*** Opening of Supplied material ***

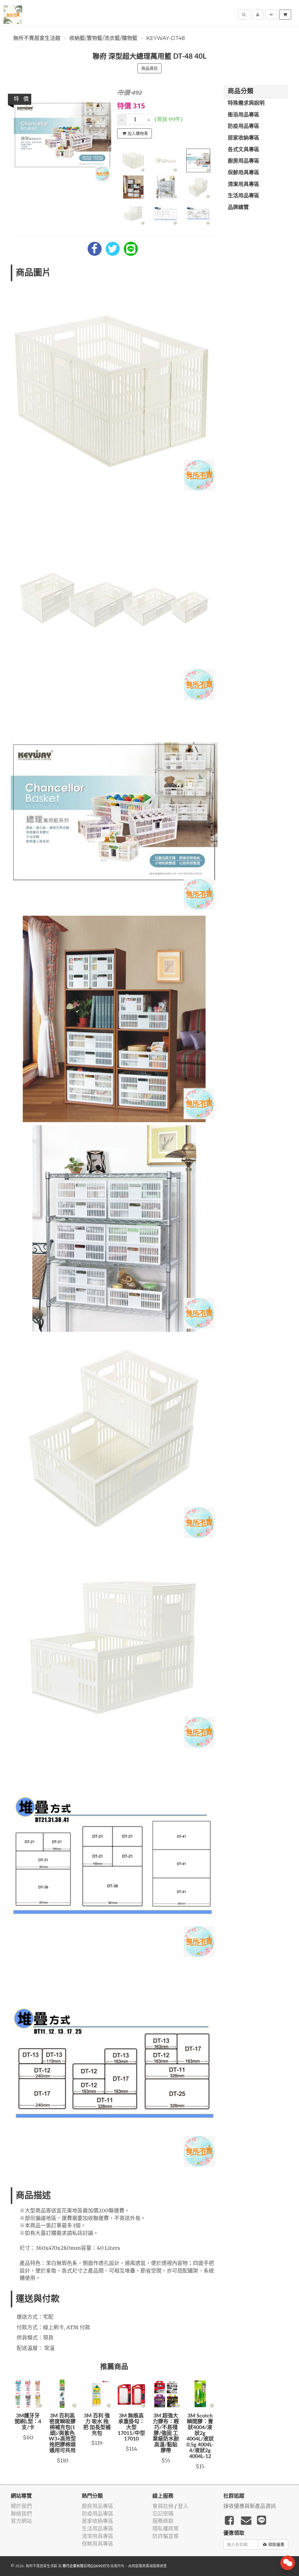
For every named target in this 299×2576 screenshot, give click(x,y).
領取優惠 (276, 2544)
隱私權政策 (165, 2528)
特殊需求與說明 (246, 103)
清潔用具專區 (243, 184)
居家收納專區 (243, 138)
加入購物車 (138, 133)
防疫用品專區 (243, 126)
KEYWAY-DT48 (165, 38)
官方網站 (21, 2521)
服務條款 (162, 2521)
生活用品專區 (243, 196)
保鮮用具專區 (243, 172)
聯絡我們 (21, 2513)
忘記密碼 (162, 2513)
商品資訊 (149, 68)
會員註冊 (162, 2506)
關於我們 (21, 2506)
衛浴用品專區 (243, 115)
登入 (183, 2506)
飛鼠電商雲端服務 (146, 2566)
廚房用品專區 (243, 161)
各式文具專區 (243, 149)
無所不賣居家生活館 (36, 38)
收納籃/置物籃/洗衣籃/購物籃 (103, 38)
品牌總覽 (238, 207)
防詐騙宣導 (165, 2536)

*** Close of Supplied material ***

Give back, exactly and with nothing added, the lines from the line containing "登入 (183, 2506)" through the final line of the records above, both of them included.

登入 (183, 2506)
飛鼠電商雲端服務 (146, 2566)
廚房用品專區 (243, 161)
各式文具專區 (243, 149)
無所不賣居家生活館 (36, 38)
收納籃/置物籃/洗衣籃/購物籃 (103, 38)
品牌總覽 (238, 207)
防詐騙宣導 (165, 2536)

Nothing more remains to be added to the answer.